No Driving Skillz (December 4, 2020)

Things begin with me at the 1250 taking on an out-of-control bowling ball whirring and attacking things. At first I hold it at bay, but when it makes contact with my shoe and rips it, I realize said ball now has blades and GTFO.

Next, I'm in San Francisco, reversing a boxvan up a steep hill. Eventually it rolls back down and nearly takes out Linda Cardellini and her son as they walk by.

Finally, I'm in my apartment parking lot, and somehow damage a neighboring car while parking. I find the owner and quickly pony up $150 in cash as other neighbors look on, obviously brainstorming how they, too, can get paid by me. I immediately book it.

(The last two visions are especially troubling, considering I'm currently attempting to land a delivery job. Here's hoping they don't come true.)

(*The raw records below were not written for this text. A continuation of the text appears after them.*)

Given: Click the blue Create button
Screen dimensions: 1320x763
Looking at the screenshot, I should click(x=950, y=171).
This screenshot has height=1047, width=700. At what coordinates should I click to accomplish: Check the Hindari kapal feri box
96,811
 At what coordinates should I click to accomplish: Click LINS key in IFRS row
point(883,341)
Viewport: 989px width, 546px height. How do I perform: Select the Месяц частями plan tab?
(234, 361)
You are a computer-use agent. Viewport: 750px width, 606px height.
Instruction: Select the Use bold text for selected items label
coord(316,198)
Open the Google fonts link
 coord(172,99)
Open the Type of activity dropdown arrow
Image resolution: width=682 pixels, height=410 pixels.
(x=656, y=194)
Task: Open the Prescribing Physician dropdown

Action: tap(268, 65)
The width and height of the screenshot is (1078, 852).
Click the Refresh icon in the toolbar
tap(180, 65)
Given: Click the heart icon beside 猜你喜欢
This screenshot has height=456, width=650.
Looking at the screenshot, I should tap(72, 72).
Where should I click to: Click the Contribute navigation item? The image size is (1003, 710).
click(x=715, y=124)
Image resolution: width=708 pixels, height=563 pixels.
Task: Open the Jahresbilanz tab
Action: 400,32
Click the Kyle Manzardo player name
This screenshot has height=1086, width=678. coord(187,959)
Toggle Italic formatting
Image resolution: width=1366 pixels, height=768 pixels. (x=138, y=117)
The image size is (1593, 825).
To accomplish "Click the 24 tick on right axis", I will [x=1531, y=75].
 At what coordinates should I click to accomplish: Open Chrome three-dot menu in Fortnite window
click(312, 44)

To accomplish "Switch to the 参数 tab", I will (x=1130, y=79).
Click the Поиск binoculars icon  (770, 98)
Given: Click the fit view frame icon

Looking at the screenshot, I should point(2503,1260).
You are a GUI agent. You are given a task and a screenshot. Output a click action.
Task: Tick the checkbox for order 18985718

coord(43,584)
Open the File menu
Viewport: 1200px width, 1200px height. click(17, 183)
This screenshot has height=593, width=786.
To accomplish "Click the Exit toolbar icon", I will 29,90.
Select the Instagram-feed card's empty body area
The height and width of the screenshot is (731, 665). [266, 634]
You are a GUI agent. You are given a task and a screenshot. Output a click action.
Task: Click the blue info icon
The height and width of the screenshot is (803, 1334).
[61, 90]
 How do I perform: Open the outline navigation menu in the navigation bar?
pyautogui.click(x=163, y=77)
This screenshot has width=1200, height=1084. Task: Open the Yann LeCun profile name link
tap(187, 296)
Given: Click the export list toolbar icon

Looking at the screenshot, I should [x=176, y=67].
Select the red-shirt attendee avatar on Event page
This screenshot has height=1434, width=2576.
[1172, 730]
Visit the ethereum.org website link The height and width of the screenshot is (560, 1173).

All Clean!!! (December 3, 2020)

In an SUV outside the 1250, old teammate Tito—who is a husky, hairy guy—takes a shirt of mine and wipes his entire nude body with it. He then calmly returns it to me, as if having completed a favor I'd asked for.

Could He BE Any Less Invited? (December 2, 2020)

Monica and Joey from Friends are planning their wedding. Chandler overhears them, and things get awkward when he can't find his name on the guest list. The couple confirms he is indeed not on the guest list, but quickly appease him by putting him in charge of the whole wedding planning.

At the 1250, I watch as Chandler argues outside with some European-accented ex of his. Somehow, he mentions the guest list in his car, and the ex immediately steamrolls toward his car and drives off with said list as he protests in vain. HILARITY!